Safe Food, Healthy Business

Safe food is at the heart of everyone’s health. With the recent high-profile outbreak of Listeria in ice cream, food safety is on the minds of consumers and businesses. Foodborne illness is a common, expensive and preventable health problem, costing more than $15.5 billion annually, according to a 2015 report from the U.S. Centers for Disease Control and Prevention (CDC). Each year, about 1 in 6 Americans gets sick, 128,000 are hospitalized, and 3,000 die of foodborne diseases. 

CDC’s Division of Foodborne, Waterborne and Environmental Diseases is pleased to join with the CDC Foundation to launch Business Pulse: Food Safety, which focuses on how CDC fights foodborne diseases to protect American consumers and businesses from contaminated food. Food safety is vital to employees’ health, as well as to the health of America’s businesses, communities and the U.S. economy. 

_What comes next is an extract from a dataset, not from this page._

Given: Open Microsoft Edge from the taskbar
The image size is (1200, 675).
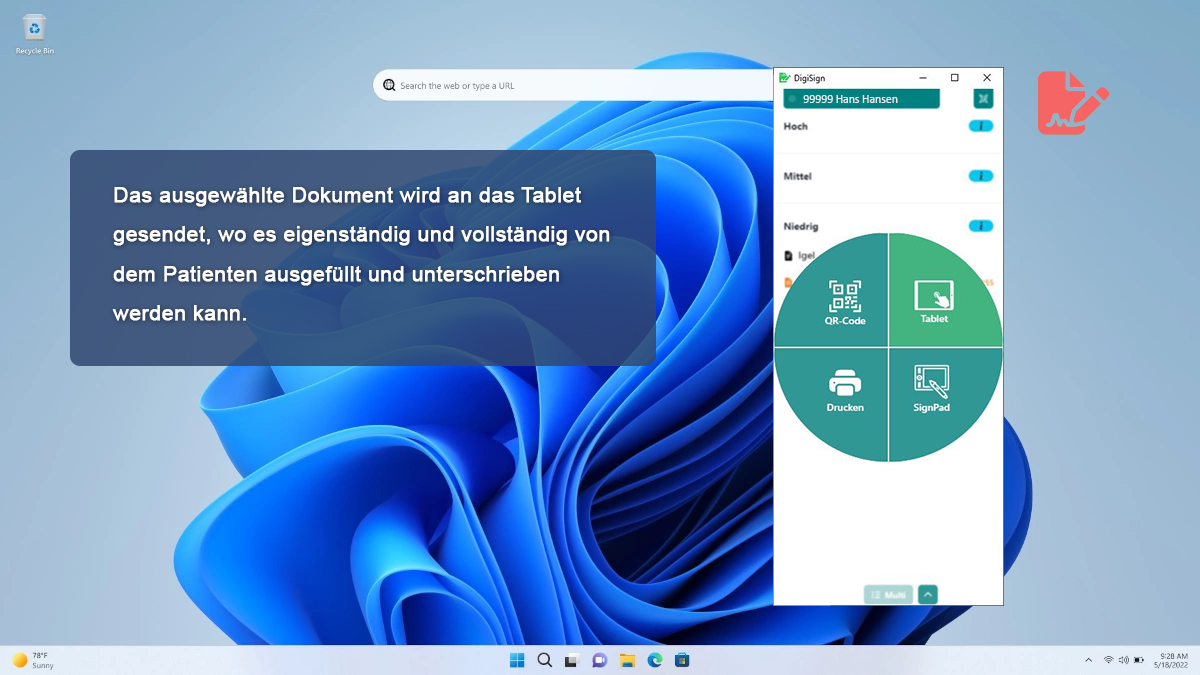Looking at the screenshot, I should [654, 660].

CDC protects Americans and helps reduce foodborne illness through collaboration with regulatory partners and the food industry. Our work includes tracking foodborne illnesses rates, estimating the health burden and sources of those illnesses. We also work to detect, investigate foodborne outbreaks and strengthen the capacity of public health departments. 

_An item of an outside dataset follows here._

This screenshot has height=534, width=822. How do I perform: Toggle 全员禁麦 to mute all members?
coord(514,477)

For example, CDC and state and local health departments are now analyzing bacteria with a cutting-edge technology called whole genome sequencing that is helping to detect and solve a greater number of Listeria outbreaks, including recent multistate outbreaks linked to ice cream and caramel apples. For an in-depth look at CDC’s role in food safety, refer to Business Pulse: Food Safety Q&A.

Another key resource in Business Pulse: Food Safety is the interactive infographic, which walks employers and employees through food safety challenges, CDC’s benefits to business, and ways to put best practices into action. For example, check restaurant inspection scores prior to planning an off-site meeting or gathering. Keep your break room refrigerator at or below 40°F and provide adequate hand-washing facilities in restrooms and anywhere food is prepared. When business trips take employees overseas, the CDC, Can I Eat This? app answers questions related to the safety of foods in different countries so that people can feel confident about their food and drink choices abroad. 

We encourage business leaders and consumers to learn more about how to become champions of food safety through the new Business Pulse: Food Safety and by visiting CDC's food safety website and FoodSafety.gov.



Robert Tauxe, MD, MPH, is deputy director of CDC’s Division of Foodborne, Waterborne and Environmental Diseases in the National Center for Emerging and Zoonotic Infectious Diseases.